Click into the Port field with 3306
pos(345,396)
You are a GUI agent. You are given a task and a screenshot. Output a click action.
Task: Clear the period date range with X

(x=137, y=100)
────────────────────────────────────────
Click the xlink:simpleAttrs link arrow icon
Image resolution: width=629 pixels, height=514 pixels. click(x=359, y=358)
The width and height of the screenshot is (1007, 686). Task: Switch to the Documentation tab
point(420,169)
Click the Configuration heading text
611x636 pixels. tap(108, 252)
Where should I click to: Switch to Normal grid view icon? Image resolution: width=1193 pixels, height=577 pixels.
────────────────────────────────────────
> _YOUR ASSIGNMENT_
Take the entries above and return only the lines from the one with "Click the Configuration heading text" to the one with "Where should I", both included, unchanged.

> _YOUR RESPONSE_
Click the Configuration heading text
611x636 pixels. tap(108, 252)
Where should I click to: Switch to Normal grid view icon? Image resolution: width=1193 pixels, height=577 pixels.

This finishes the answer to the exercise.